◆ **GIVEN PASSAGE**
But it turns out that's just part of the reason lenders are offering such unbelievable deals to their customers. Many lenders are just plain desperate for business, according to some experts. In a bid for market share, mortgage lenders are offering highly favorable terms to borrowers. That's forcing the rest of the industry to match their terms or lose customers.

The industry's underlying problem is simple: Overcapacity and a drop in profitability from its all-time high of 2003. And that's not the claim of an industry gadfly. It's the analysis of the sector's own top economist, Douglas Duncan, the chief economist of the Mortgage Bankers Assn. Duncan told BusinessWeek on June 23 that profits fell by 70% from 2003 to 2004 among 70 lenders that supply their internal data to the trade group."


Yes Mish readers, as silly as it might sound, we actually have an overcapacity in lending.

It now seems that all the bulls are counting on Greenspan to "save the day" with a pause in interest rates at the appropriate time. If that does not work so the theory goes, Greenspan will "save the day" by cutting interest rates. Here is a prediction for you in advance. Once Greenspan pauses the party will be over. Perhaps long over. I have another prediction for you. The next big conundrum question on the minds of economists and stock bulls will be this: "Why is the economy is not picking up with the FED cutting rates?". Here is my answer, in advance: "Just as a interest rates rising at a 'measured pace' indicated the party was still alive, falling interest rates will be a signal that the economy is falling apart faster than anyone thought it could". After all, the market rose along with interest rate hikes, is it supposed to rally when they fall too? Is everything good for stocks? Thinking about this right now, I am wondering if we get some enormous gap and crap as soon as Greenspan pauses.

Meanwhile there is little sign of significant job pickups in the US.
Let's take a look at June Layoffs in the US.
I am sure I missed some layoffs, perhaps even lots of them.
Scroll down that list. It seems staggering to me.

By the way, that was a list I complied on my Silicon Investor stock message board.
If anyone is interested in day-to-day macro economic chat feel free to join me there.

At any rate, the jobs we are adding barely keep pace with immigration and population growth. The current and likely unstoppable trend due to global wage arbitrage as well as increases in productivity is to lose high paying jobs and replace them with lesser paying service jobs. Real wage growth is negative, and that unfortunately includes pay raises for CEOs, bankers, brokers and other fat cats at the upper ends of the scale that are doing phenomenally well. On balance, I suggest wage data is far worse than it looks. Supporting evidence for this theory is increasing debt and consumer spending furnished by cash out refis.

Bear in mind we have not yet felt the mammoth layoffs announced earlier this year in banking and telecom mergers. Nor have we felt the affects of upcoming GM layoffs. Tens of thousands of announced job cuts will start filtering thru in the second half of the year.

Of course the cheerleaders on CNBC and elsewhere keep touting unemployment without mentioning the participation rate, wage growth or anything else that I talked about in the following blogs:

Where the hell are the jobs?

Searching For Jobs
Making Sense of April Payroll Numbers
Outsourcing the Soul of the US
Real Inflation Adjusted Wage Growth

Very few mainstream economists are taking a good hard critical look at the job situation. Paul Kasriel and Asha Bangalore, both from the Northern Trust in Chicago are two of the best hard-hitting exceptions.

◆ **DATASET EXCERPT**
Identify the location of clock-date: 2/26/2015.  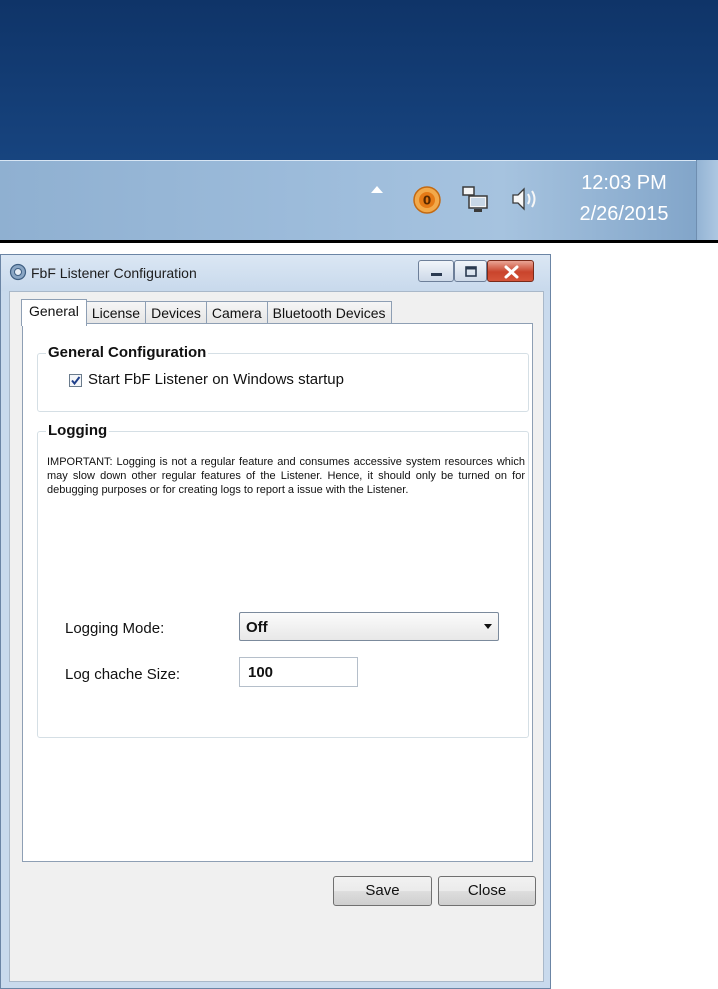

◆ **DIRECTIONS FOR THIS TASK**
Resume the blog post on lending overcapacity and the U.S. job situation, picking up after its final sentence.

◆ **OUTPUT OF THE EXERCISE**
Consider the following charts by Paul Kasriel from an excellent Northern Trust article entitled Labor Market Continues To Show Less Vigor.

Initial Unemployment Claims



Continuing Unemployment claims



Instead of looking at seasonally adjusted data on top of ridiculous birth/death assumptions, on top of falling participation rates in a "recovery", on top of people running out of benefits so they are no longer considered unemployed, on top of whatever political bias someone may have to distort the adjusted numbers, those charts are where the rubber meets the road. Neither chart is very pretty, unless you are a housing or stock market bear. Take a good hard look at the trends.

Greenspan and Snow and cheerleading economists everywhere want you to believe that a flat yield curve "is different this time" and that although we created no jobs to speak of with interest rates at 1% (note that private sector job growth under Bush is still net negative or perhaps just recently slightly positive), that somehow job growth is just around the corner. Get real.

If 1% rates could not produce jobs what can? Of the jobs that we did create, Asha Bangalore had this to say: "Employment in housing and related industries accounted for about 43.0% of the increase in private sector payrolls since the economic recovery began in November 2001."

Wow. What happens to those jobs when housing turns down? Most economists want you to believe the housing party can last forever. Well I have news for them. The party is almost over.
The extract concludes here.